Edit so that bottom line is clear: How does ufl/basix scale bubble functions in enriched elements?

I am wondering about how ufl and basix go about the creation of bubble enriched elements, specifically how the bubble basis is scaled to preserve the partition of unity. Consider a P2+B3 element. The test below passes for the standard P2 basis, but when I add and scale the bubble function, I no longer get what dolfin outputs. I assume my scaling is incorrect, but https://defelement.com doesn’t have this element and I can’t seem to find the relevant source code in either ufl or basix to compare.
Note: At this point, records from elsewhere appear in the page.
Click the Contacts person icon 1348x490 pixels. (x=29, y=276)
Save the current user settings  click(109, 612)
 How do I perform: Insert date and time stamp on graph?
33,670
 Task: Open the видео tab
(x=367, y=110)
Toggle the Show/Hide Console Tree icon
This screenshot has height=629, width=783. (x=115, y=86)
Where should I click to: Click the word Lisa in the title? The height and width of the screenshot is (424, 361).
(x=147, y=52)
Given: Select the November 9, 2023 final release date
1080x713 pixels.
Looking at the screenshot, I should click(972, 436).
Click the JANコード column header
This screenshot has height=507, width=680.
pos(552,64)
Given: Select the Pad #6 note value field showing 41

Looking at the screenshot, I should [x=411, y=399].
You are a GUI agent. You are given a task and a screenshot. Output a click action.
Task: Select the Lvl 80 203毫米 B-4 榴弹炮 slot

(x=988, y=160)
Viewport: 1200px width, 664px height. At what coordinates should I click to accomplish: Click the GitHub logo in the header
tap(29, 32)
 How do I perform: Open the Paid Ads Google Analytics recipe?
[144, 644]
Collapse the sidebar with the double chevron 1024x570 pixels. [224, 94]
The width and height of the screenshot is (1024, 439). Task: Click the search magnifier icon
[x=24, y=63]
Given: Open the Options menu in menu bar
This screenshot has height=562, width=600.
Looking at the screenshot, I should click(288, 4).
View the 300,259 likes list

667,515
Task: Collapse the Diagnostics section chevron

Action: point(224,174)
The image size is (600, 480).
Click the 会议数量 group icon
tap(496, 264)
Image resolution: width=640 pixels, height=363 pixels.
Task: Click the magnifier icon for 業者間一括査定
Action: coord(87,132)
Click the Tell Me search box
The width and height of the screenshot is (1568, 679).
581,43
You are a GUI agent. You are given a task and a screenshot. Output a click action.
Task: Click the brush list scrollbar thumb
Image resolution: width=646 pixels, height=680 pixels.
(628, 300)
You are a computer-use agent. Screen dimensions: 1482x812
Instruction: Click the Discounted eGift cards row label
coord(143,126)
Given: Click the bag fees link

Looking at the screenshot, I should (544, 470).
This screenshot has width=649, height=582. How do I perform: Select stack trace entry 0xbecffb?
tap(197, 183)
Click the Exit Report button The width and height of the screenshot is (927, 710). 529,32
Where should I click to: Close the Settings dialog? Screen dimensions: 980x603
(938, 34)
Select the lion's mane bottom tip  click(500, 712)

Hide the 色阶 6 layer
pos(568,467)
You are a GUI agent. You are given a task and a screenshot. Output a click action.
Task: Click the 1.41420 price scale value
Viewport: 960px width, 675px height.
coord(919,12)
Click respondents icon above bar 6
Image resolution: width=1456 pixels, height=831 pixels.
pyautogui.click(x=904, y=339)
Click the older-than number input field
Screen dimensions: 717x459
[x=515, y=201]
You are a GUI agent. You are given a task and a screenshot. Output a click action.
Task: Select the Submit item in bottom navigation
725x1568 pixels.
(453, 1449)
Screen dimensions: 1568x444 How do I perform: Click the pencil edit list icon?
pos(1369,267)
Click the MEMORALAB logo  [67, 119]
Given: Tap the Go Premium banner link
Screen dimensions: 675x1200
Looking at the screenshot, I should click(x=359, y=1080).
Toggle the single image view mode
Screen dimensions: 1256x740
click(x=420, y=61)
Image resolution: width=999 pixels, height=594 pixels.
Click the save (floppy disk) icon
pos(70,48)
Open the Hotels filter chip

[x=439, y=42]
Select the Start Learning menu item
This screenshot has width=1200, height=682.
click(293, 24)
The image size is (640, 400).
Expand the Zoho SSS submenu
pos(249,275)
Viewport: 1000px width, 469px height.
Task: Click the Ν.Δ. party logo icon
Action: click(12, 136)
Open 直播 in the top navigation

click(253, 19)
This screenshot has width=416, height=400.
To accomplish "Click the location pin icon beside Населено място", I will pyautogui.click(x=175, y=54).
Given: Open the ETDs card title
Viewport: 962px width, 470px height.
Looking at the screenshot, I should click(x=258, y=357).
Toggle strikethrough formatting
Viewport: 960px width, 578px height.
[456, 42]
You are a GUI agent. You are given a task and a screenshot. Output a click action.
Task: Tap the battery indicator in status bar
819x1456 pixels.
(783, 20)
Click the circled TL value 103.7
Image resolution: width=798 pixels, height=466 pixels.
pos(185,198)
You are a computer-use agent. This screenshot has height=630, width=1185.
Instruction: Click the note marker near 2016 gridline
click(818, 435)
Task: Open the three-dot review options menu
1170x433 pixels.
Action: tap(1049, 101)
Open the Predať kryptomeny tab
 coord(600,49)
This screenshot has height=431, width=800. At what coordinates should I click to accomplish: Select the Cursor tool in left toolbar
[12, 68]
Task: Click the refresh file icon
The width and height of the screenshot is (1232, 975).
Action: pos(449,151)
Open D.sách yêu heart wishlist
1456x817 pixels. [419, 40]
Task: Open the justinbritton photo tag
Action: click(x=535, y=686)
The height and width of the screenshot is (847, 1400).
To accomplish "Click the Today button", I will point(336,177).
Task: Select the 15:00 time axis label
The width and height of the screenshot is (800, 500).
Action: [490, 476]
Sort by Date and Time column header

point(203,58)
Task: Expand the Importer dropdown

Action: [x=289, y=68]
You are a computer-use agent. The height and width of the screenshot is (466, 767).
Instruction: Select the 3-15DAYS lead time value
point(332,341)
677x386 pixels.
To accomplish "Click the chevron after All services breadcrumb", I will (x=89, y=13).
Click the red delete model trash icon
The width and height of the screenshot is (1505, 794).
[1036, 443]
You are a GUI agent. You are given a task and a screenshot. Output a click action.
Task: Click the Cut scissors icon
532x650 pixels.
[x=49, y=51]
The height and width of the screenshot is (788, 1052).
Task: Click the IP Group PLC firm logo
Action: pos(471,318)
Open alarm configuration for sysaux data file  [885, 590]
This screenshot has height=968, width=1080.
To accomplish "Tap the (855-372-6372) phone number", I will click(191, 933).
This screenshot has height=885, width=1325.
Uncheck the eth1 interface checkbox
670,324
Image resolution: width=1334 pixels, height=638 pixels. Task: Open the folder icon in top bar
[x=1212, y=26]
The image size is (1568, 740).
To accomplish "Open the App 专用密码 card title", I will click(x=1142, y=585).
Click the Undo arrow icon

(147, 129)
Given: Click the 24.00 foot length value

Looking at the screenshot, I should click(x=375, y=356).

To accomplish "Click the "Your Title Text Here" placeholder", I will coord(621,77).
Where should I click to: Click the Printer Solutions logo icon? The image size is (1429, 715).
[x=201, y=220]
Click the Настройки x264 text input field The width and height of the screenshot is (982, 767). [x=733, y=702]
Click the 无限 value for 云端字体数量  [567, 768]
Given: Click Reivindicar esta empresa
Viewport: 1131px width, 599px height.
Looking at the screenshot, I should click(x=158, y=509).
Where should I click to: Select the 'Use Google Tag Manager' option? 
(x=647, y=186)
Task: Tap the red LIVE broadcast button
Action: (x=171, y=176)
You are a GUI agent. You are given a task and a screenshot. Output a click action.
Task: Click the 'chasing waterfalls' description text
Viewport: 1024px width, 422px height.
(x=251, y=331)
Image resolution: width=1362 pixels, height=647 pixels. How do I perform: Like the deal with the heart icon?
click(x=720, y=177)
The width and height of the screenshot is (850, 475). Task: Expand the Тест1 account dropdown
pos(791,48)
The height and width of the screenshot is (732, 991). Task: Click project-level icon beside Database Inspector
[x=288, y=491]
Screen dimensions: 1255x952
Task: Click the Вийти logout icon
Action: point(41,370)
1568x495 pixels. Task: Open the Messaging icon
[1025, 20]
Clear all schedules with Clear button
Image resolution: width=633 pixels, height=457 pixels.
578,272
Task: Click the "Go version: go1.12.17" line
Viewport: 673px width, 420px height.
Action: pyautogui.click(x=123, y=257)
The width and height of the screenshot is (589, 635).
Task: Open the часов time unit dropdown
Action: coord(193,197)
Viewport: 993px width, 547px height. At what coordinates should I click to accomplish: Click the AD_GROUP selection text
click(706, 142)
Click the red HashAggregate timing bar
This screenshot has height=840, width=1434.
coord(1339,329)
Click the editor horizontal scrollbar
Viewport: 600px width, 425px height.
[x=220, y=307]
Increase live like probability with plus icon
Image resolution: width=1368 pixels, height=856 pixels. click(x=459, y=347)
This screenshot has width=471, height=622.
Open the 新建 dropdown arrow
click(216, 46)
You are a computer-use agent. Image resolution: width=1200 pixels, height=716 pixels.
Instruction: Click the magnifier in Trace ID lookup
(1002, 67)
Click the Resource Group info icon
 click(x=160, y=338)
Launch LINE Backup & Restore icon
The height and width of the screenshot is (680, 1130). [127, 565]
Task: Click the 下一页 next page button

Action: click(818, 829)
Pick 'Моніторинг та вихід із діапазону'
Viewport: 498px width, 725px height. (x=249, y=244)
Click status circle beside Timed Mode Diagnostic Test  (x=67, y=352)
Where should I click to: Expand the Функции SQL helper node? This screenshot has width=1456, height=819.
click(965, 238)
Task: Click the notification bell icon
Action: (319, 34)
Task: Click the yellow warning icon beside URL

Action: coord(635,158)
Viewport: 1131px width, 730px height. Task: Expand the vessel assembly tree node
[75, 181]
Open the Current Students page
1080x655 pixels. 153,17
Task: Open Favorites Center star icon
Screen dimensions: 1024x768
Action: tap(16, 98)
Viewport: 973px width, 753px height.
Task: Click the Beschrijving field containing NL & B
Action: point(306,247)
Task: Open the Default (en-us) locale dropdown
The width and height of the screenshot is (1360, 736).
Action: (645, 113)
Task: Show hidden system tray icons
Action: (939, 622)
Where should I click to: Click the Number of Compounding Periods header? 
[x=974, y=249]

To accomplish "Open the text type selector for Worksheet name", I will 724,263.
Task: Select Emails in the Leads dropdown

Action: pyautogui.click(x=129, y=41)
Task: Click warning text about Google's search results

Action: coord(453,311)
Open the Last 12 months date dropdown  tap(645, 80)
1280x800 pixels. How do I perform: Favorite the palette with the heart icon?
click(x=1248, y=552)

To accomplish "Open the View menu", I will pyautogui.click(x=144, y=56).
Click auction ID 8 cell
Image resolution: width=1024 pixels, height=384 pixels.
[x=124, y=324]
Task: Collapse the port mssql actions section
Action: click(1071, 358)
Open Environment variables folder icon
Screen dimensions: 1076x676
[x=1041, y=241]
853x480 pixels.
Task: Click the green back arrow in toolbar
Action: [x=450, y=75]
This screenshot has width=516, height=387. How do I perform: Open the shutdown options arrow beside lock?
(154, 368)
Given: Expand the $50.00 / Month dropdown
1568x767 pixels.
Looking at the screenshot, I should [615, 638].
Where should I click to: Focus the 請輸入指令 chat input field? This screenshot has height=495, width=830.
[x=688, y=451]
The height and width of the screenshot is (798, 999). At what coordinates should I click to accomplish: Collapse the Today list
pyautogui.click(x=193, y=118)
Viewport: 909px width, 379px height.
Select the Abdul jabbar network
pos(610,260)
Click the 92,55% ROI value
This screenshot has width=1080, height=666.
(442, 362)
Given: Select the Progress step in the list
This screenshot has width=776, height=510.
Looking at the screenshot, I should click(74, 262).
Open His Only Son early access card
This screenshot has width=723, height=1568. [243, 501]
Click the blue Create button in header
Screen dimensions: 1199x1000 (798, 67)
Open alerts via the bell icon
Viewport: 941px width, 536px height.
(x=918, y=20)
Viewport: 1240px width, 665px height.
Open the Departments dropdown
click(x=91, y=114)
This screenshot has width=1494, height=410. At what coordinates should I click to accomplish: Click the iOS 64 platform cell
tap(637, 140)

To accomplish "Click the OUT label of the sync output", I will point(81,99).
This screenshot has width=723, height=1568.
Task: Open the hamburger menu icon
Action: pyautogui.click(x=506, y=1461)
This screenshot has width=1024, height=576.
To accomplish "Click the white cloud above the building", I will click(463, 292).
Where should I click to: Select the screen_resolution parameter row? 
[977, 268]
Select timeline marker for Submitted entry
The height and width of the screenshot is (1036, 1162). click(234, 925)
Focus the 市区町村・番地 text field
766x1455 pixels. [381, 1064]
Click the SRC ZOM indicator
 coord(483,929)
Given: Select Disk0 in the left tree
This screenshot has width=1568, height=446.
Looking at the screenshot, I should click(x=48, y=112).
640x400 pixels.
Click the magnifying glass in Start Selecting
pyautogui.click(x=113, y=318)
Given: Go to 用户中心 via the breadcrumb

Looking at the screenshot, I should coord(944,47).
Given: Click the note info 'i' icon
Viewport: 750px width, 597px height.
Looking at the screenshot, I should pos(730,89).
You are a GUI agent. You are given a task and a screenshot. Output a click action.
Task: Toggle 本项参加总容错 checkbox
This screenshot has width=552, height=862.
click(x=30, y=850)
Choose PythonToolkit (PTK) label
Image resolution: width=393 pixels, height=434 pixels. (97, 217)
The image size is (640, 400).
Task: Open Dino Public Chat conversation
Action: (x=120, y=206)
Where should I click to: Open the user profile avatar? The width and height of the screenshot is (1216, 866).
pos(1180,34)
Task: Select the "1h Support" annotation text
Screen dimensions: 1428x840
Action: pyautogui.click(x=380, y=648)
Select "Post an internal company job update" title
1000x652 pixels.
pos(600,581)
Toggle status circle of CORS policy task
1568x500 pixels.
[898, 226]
Thank you!

import numpy as np
import dolfin as d

mesh = d.UnitTriangleMesh.create()
P2 = d.FiniteElement("P", d.triangle, degree=2)
bubble = d.FiniteElement("B", d.triangle, degree=3)
VE = d.NodalEnrichedElement(P2, bubble)
V = d.FunctionSpace(mesh, P2)
W = d.FunctionSpace(mesh, VE)

def P2_basis(pt):
    # barycentric coords
    L2 = pt[:,0]
    L3 = pt[:,1]
    L1 = (1 - L2 - L3)
    
    basis = np.array([2*L1**2 - L1,
                      2*L2**2 - L2, 
                      2*L3**2 - L3,
                      4*L2*L3,
                      4*L1*L3,
                      4*L1*L2])
    return basis

def P2_B3_basis(pt):
    L2 = pt[:,0]
    L3 = pt[:,1]
    L1 = (1 - L2 - L3) 
    
    basis = P2_basis(pt)
    basis.resize(7,1) 
    B3 = 27*L1*L2*L3 # bubble
    basis[-1] = B3
    scale = (np.array([-1/6., -1/6., -1/6., -1/6., -1/6., -1/6., 0.])*B3).reshape(7,1)
    scaled_basis = basis + scale
    return scaled_basis

for i in range(10):
    x = np.random.random(1)/3
    y = np.random.random(1)/3
    pt = np.array([x,y]).T
    my_P2 = P2_basis(pt)
    my_P2B3 = P2_B3_basis(pt)
    dolfin_vals_P2 = []
    dolfin_vals_P2B3 = []
    cell = d.Cell(mesh, 0)
    for j in range(6):
        dolfin_vals_P2.append(V.element().evaluate_basis(j, pt, cell.get_vertex_coordinates(), cell.orientation())[0])
    np.testing.assert_almost_equal(np.array([dolfin_vals_P2]).T, my_P2)  # OK
    for j in range(7):
        dolfin_vals_P2B3.append(W.element().evaluate_basis(j, pt, cell.get_vertex_coordinates(), cell.orientation())[0])
    np.testing.assert_almost_equal(np.array([dolfin_vals_P2B3]).T, my_P2B3)  # NOT OK

This element is on DefElement under “bubble enriched Lagrange”: DefElement edit: sorry that’s P2 + B4. I’ve opened an issue for adding P2 + B3: Add P2 + B3 element · Issue #273 · mscroggs/defelement.com · GitHub

Currently, Basix doesn’t ensure that enriched elements satisfy partition of unity. Is this a necessary requirement in your application?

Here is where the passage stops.